◆ **Material for this exercise**
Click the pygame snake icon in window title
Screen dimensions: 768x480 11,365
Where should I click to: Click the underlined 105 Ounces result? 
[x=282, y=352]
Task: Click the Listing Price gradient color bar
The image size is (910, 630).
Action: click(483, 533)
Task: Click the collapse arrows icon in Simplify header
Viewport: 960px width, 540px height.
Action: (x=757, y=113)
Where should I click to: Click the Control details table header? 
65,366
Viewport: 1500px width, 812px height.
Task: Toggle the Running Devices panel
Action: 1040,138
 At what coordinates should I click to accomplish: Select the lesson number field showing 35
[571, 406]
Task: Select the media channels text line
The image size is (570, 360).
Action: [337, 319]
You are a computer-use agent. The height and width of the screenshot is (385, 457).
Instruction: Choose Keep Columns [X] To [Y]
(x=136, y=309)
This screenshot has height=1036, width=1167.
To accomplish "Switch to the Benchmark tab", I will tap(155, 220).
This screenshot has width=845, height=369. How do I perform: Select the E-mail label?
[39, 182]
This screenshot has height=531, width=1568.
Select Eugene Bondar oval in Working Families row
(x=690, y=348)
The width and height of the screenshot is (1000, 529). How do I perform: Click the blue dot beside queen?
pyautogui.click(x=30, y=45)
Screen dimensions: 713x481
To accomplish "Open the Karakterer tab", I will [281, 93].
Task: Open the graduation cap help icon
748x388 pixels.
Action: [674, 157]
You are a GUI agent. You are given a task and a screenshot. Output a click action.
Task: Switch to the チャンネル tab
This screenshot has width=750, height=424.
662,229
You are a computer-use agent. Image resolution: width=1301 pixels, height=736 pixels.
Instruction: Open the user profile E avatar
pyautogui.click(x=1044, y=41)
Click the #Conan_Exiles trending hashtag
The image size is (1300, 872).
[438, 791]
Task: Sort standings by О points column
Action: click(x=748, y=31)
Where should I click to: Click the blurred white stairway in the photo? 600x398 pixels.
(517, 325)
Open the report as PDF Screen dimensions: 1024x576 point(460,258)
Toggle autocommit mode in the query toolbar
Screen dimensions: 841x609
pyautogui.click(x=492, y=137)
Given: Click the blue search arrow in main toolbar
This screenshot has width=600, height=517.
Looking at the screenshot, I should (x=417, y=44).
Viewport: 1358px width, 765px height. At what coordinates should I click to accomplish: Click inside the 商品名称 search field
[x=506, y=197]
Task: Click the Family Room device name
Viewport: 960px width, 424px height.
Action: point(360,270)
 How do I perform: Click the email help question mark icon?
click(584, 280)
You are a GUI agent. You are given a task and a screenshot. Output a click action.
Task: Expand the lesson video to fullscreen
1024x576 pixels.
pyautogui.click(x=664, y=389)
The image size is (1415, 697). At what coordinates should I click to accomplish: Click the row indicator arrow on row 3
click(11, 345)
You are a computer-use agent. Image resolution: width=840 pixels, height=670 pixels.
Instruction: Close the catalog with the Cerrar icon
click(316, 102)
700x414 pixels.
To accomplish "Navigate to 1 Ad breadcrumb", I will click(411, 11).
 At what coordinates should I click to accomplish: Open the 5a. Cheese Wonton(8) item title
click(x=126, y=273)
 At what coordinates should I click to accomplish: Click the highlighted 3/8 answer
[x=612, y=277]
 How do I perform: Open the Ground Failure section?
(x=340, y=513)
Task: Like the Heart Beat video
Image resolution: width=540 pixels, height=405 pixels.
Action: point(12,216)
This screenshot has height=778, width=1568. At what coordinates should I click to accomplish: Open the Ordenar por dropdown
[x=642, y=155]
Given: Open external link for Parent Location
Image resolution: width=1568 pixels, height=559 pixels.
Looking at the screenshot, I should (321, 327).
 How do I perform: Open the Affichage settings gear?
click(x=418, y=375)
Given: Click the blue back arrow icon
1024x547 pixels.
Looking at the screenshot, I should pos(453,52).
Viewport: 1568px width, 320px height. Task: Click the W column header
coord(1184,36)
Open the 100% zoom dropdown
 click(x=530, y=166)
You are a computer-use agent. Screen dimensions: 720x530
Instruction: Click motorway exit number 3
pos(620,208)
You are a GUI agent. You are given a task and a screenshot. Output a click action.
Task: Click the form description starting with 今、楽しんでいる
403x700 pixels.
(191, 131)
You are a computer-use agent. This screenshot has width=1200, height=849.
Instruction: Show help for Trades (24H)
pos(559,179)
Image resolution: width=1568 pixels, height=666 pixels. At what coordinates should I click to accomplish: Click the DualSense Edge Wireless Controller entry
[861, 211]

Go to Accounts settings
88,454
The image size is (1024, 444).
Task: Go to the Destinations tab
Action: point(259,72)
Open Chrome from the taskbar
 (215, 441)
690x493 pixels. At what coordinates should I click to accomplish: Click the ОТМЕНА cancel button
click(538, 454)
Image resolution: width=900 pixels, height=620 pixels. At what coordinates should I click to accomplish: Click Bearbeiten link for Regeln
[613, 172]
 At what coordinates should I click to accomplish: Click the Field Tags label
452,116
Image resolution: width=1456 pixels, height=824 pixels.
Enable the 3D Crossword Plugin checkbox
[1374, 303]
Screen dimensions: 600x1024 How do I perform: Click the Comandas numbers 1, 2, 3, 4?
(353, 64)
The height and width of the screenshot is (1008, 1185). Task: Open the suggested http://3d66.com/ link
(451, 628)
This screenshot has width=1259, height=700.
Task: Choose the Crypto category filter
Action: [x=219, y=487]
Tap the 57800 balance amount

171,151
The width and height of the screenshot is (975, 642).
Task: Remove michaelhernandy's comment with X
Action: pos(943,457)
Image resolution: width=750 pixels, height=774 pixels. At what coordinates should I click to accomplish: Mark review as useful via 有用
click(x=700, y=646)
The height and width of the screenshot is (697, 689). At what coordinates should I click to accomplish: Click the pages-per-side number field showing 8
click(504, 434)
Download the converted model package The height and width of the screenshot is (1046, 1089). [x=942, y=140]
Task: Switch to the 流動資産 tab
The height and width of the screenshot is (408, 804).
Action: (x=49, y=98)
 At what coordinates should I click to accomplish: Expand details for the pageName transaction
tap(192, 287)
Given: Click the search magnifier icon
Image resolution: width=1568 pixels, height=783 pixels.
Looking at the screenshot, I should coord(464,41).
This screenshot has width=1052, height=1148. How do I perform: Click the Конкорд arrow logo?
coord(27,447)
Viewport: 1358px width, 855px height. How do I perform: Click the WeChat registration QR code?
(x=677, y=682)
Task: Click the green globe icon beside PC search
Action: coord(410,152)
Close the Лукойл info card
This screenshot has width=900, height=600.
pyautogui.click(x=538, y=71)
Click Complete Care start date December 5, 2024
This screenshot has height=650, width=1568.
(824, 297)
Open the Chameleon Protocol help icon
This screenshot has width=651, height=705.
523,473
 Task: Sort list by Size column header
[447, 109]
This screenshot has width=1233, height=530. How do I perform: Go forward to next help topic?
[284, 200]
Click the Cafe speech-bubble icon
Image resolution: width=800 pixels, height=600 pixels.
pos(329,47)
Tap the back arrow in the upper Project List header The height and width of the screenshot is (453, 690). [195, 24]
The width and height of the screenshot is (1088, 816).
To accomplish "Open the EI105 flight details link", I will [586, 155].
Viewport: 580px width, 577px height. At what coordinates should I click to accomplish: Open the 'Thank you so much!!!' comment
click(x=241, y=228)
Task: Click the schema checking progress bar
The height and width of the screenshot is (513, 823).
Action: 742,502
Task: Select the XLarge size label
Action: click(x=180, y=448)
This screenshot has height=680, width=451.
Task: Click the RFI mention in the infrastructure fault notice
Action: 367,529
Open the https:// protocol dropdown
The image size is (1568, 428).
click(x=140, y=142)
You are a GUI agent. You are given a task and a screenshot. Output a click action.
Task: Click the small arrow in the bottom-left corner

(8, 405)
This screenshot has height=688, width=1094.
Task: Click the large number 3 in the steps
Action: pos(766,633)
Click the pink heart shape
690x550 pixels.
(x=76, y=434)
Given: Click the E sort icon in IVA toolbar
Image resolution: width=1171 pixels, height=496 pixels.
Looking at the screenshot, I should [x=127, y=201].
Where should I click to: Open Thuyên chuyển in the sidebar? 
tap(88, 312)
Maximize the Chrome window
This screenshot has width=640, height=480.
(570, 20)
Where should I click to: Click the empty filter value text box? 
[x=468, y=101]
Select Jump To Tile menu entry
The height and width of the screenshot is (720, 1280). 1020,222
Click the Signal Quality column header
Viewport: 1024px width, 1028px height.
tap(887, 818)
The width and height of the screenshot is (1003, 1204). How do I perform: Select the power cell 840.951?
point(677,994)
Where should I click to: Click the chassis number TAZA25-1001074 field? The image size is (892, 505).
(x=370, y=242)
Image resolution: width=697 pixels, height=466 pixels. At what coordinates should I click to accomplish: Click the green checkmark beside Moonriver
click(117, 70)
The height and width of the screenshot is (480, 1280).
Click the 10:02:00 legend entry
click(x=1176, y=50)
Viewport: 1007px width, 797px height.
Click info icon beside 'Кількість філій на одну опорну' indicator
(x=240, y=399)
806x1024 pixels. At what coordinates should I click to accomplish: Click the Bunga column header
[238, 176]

◆ **What is needed**
Each line containing "video" belongs in the answer; pick these out of the material and copy them.

◆ **Problem solution**
Task: Expand the lesson video to fullscreen
Task: Like the Heart Beat video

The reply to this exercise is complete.